## PASAJE CITADO
Paraíso Ibn Arabi Dante III

Miguel Asín Palacios — Escatologia Muçulmana na Divina Comédia

IDEIAS CARDEAIS SOBRE O PARAÍSOIBN ARABI E DANTE (cont.)

8. La identidad resultante de este cotejo que acabamos de hacer entre las cinco tesis fundamentales del murciano Ibn Arabi sobre la visión beatífica y sus paralelas dantescas es, por sí sola, de una fuerza tal para la sugestión, que excusa de todo comentario ponderativo. A su lado resultan ya vagas e imprecisas las demás semejanzas, que pudieran todavía señalarse, en lo tocante a pormenores pintorescos y recursos artísticos, cuando ambas descripciones tratan de esquematizar con figuras geométricas la sublime realidad divina contemplada en el acto de la visión gloriosa.

Sin insistir aquí en todo lo que dijimos al analizar la apoteosis contemplada por Mahoma en su ascensión, y cuya semejanza con la dantesca quedó bien de relieve en la redacción C del ciclo 2° del miraj, conviene, sí, recordar que la imagen bajo la cual se representaba la divinidad en aquella redacción (cuya antigüedad se remonta al siglo VIII de nuestra era) ofrecía idéntico diseño que la dantesca: Dios se aparecía allí como foco luminoso, rodeado de círculos concéntricos, constituidos por filas de ángeles resplandecientes, cada una de las cuales circundaba a la inmediata. Este diseño se perpetuó en el islam a través de los siglos, y el murciano Ibn Arabi lo reprodujo a menudo en las páginas de su Futühat, especialmente al describir la aparición de Dios en el juicio final2: los ángeles descienden de los cielos astronómicos en siete inmensas filas circulares concéntricas, rodeando a la Divinidad que ocupa el centro geométrico de las siete circunferencias.

## CONSIGNA A
Según el pasaje citado, ¿hasta qué siglo se remonta la antigüedad de la redacción C del ciclo 2° del miraj?
## CONSIGNA B
Enumere todos los rasgos del diseño con que, según el pasaje citado, aquella redacción representaba a la divinidad.
## CONSIGNA C
Reproduzca sin cambios un fragmento del pasaje citado: empiece en las palabras que contienen "8. La identidad" y termine después de "la visión gloriosa.".
El material procede de una fuente distinta a la del pasaje citado.

## SEGMENTO DE DATOS
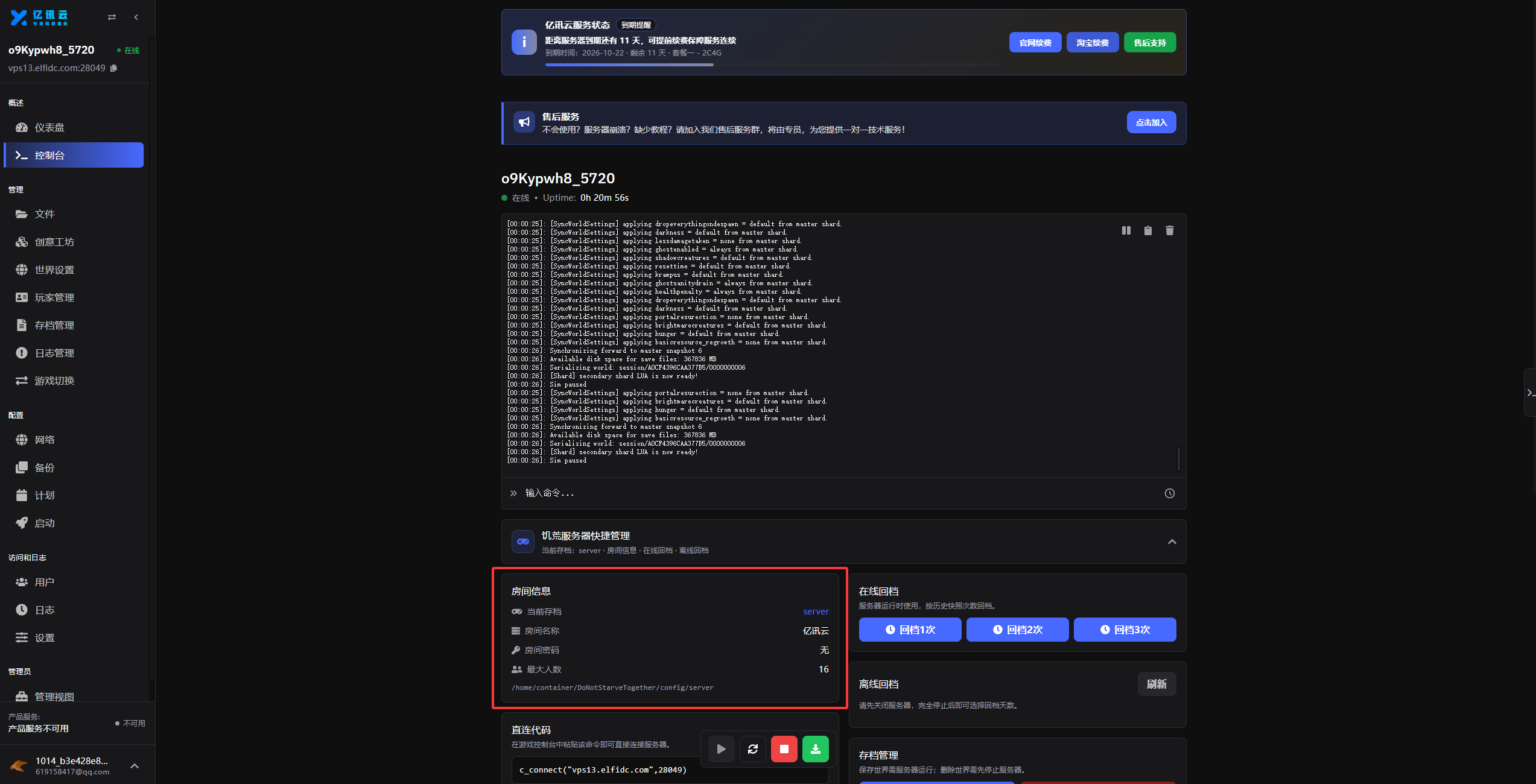Copy server address vps13.elfidc.com:28049
Screen dimensions: 1536x784
point(113,68)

## RESPUESTA ESCRITA A
Se remonta al siglo VIII de nuestra era.

## RESPUESTA ESCRITA B
- Dios aparecía como foco luminoso.
- Estaba rodeado de círculos concéntricos.
- Esos círculos estaban constituidos por filas de ángeles resplandecientes.
- Cada fila circundaba a la inmediata.

## RESPUESTA ESCRITA C
8. La identidad resultante de este cotejo que acabamos de hacer entre las cinco tesis fundamentales del murciano Ibn Arabi sobre la visión beatífica y sus paralelas dantescas es, por sí sola, de una fuerza tal para la sugestión, que excusa de todo comentario ponderativo. A su lado resultan ya vagas e imprecisas las demás semejanzas, que pudieran todavía señalarse, en lo tocante a pormenores pintorescos y recursos artísticos, cuando ambas descripciones tratan de esquematizar con figuras geométricas la sublime realidad divina contemplada en el acto de la visión gloriosa.